Casein network formation at oil–water interfaces is reduced by β-casein and increased by Ca2+

Mixtures of bovine caseins can serve as a benchmark for understanding the functionality of microbial-based recombinant caseins at oil–water interfaces. In this work we show that, in the presence of Ca${}^{2+}$, the individual casein fractions form viscoelastic networks at the oil–water interface with comparable stiffness. In the absence of Ca${}^{2+}$, ${\alpha }_{s2}$- and $\beta$-casein interfacial network formation was strongly inhibited over the full deformation regime. For ${\alpha }_{s1}$-casein, the network stiffness was increased in the absence of Ca${}^{2+}$ at small deformations ($<$15%), but at large deformations ($>$50%) it was completely disrupted, to a similar stiffness as ${\alpha }_{s2}$- and $\beta$-casein. The interfacial structure formed by $\kappa$-casein was largely unaffected by Ca${}^{2+}$ due to limited phosphorylation. We hypothesize that the differences between calcium-sensitive caseins lie in the conformation they assume at the interface. Both ${\alpha }_{s2}$- and $\beta$-casein adsorb in a train-tail conformation with a tail extending into the aqueous bulk phase, whereas ${\alpha }_{s1}$-casein adsorbs in a loop-train conformation, with a loop that extends less into the bulk phase.

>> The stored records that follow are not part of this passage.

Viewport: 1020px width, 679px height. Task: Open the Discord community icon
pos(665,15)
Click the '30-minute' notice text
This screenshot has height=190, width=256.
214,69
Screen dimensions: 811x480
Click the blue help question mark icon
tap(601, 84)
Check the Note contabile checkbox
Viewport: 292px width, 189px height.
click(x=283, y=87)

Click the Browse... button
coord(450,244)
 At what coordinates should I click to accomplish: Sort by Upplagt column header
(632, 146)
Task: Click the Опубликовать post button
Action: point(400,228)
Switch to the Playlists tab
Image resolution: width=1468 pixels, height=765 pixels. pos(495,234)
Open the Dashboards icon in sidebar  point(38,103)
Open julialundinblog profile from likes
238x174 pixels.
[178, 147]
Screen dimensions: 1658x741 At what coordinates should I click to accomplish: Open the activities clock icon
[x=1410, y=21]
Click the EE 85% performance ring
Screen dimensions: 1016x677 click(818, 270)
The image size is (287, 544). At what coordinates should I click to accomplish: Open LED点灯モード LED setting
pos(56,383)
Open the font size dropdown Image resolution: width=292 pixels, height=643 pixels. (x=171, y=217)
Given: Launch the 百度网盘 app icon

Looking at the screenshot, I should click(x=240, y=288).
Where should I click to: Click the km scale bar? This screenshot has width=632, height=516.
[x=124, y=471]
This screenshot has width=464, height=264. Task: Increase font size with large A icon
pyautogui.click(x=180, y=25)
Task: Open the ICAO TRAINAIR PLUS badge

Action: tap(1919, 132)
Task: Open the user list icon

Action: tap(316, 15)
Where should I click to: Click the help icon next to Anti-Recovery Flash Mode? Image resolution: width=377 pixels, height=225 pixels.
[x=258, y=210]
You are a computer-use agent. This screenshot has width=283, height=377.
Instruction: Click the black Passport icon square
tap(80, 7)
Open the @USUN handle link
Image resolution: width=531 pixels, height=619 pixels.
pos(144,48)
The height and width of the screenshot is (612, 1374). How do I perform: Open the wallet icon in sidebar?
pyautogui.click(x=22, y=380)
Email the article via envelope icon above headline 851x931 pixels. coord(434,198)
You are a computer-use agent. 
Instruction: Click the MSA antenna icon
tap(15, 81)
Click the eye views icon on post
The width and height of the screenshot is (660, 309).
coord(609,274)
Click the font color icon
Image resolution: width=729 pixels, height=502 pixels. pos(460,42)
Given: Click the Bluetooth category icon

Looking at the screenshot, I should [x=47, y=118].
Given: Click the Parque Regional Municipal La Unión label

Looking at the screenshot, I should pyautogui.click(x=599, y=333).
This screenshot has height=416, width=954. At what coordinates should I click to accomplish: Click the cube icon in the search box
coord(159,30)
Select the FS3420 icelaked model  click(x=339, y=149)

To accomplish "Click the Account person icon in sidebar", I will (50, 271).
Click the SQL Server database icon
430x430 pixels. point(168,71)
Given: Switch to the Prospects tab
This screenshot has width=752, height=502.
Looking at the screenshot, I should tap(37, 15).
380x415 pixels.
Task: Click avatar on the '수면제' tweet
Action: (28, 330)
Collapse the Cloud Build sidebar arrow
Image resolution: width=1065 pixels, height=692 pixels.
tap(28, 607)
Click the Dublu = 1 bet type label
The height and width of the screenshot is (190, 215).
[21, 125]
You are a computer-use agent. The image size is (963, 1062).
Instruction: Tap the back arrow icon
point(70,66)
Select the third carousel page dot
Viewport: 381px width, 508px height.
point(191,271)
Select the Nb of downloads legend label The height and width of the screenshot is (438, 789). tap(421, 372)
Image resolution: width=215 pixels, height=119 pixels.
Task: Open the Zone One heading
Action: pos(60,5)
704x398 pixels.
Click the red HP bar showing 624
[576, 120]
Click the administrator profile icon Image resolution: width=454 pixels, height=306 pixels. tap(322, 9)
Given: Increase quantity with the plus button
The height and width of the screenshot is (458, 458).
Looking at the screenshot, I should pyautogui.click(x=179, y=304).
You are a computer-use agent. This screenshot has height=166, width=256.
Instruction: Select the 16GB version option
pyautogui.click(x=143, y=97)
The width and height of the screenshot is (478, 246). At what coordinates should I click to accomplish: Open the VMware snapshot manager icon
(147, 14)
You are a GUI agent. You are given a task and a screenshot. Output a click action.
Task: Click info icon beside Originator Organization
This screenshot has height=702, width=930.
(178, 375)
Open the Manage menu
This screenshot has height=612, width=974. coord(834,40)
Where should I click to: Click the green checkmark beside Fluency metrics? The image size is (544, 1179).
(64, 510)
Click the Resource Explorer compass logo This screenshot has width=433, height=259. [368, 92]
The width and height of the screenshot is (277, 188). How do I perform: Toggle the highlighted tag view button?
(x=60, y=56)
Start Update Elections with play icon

The tail-train configuration is hypothesized to increase the inter-molecular Ca${}^{2+}$ bridging thereby increasing the interfacial stiffness of ${\alpha }_{s2}$- and $\beta$-casein.

Blending the casein fractions revealed a strong negative effect of $\beta$-casein on the interfacial modulus, which was more pronounced at a higher concentration. The presence of Ca${}^{2+}$ remained important for interfacial network formation of a casein blend. Without Ca${}^{2+}$, the interfacial network was less stiff, more viscous, and behaved like a 2d polymer solution.

With this work we showed that casein interfacial network formation at oil–water interfaces is mediated by Ca${}^{2+}$ bridging. Blending the different casein fractions decreased the interfacial viscoelastic properties through the presence of $\beta$-casein. These results indicate that future work on recombinant caseins should focus on single genetic variants, since a blend of variants will likely decrease interfacial functionality.